_What to produce_
Turn the lines of the entries below into a Markdown table with the columns Row and Text, one numbered row per line and blank lines left out, starting at the line that contains "Where should I click to: Open the" and ending at the line that contains "click(657, 239)".
══ Dataset rows
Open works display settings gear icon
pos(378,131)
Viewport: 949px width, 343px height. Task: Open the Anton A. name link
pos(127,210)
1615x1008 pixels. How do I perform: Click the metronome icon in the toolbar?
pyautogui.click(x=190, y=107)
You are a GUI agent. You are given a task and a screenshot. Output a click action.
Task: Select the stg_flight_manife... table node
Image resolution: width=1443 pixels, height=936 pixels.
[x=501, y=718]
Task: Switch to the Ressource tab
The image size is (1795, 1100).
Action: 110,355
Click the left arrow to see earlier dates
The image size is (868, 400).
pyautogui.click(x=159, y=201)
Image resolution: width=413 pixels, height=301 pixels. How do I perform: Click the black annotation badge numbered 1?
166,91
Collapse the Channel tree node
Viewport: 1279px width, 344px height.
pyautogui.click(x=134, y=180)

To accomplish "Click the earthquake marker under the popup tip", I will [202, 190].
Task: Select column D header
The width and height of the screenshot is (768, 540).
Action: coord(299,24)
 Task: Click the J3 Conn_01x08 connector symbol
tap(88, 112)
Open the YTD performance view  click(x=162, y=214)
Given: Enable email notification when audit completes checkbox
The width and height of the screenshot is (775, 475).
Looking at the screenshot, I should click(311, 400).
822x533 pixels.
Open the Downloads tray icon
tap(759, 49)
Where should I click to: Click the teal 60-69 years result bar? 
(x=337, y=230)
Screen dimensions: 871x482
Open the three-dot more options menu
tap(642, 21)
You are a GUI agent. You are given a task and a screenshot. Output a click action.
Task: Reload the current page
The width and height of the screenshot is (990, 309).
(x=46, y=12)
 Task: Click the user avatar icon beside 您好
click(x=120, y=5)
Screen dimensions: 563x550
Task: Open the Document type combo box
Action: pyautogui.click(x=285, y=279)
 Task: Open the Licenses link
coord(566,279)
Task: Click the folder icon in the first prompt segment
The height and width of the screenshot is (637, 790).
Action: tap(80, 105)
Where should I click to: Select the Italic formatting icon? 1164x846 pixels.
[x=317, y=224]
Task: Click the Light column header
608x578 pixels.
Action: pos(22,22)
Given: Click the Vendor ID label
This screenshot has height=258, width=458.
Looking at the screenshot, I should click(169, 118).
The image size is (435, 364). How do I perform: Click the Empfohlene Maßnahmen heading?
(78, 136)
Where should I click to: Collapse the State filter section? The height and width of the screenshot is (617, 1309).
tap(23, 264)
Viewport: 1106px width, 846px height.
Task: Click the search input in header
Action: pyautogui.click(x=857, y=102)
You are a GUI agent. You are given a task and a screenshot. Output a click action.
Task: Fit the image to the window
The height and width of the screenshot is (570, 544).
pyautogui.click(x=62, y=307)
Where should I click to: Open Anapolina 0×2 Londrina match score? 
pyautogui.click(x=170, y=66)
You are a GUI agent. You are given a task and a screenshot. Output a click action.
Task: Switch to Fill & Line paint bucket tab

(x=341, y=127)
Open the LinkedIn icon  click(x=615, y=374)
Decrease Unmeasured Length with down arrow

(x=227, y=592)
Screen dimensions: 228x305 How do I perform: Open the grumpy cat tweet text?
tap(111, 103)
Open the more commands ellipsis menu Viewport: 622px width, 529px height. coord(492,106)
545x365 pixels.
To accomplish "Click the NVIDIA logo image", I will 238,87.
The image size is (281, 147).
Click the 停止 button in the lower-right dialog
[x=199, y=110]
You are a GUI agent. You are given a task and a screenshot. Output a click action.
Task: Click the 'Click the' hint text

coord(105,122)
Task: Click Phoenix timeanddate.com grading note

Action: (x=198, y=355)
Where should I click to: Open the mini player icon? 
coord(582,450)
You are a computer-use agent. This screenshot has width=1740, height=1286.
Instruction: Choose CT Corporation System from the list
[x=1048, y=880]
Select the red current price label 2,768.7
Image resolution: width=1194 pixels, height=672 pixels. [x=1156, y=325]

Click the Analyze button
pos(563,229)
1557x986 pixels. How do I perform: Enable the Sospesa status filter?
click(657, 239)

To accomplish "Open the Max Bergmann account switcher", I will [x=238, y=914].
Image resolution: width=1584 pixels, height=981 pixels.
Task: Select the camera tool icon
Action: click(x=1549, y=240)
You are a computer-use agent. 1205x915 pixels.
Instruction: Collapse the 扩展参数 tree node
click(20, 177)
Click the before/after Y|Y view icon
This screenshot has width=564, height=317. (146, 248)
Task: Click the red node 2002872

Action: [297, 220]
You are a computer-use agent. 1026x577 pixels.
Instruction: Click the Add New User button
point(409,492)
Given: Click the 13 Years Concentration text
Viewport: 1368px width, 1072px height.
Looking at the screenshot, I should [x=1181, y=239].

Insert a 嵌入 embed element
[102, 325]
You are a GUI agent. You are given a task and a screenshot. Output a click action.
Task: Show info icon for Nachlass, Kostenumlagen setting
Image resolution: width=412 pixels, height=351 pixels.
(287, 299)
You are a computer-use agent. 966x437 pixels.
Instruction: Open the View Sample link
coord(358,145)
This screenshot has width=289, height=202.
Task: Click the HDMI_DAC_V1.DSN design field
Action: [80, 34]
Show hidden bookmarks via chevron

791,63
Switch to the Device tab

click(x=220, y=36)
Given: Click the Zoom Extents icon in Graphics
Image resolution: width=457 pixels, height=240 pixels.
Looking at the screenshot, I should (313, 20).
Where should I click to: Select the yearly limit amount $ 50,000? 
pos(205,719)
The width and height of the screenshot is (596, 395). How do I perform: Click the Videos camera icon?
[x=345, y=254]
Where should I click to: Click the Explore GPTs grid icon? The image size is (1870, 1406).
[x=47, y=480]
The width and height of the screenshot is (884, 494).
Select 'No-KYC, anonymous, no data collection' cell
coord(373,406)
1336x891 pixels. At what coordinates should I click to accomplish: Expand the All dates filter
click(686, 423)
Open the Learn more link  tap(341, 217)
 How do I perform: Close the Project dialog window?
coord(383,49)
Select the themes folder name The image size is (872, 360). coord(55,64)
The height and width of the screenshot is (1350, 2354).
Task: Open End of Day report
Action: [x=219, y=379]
════
_The reply_
| Row | Text |
|---|---|
| 1 | Where should I click to: Open the mini player icon?  |
| 2 | coord(582,450) |
| 3 | You are a computer-use agent. This screenshot has width=1740, height=1286. |
| 4 | Instruction: Choose CT Corporation System from the list |
| 5 | [x=1048, y=880] |
| 6 | Select the red current price label 2,768.7 |
| 7 | Image resolution: width=1194 pixels, height=672 pixels. [x=1156, y=325] |
| 8 | Click the Analyze button |
| 9 | pos(563,229) |
| 10 | 1557x986 pixels. How do I perform: Enable the Sospesa status filter? |
| 11 | click(657, 239) |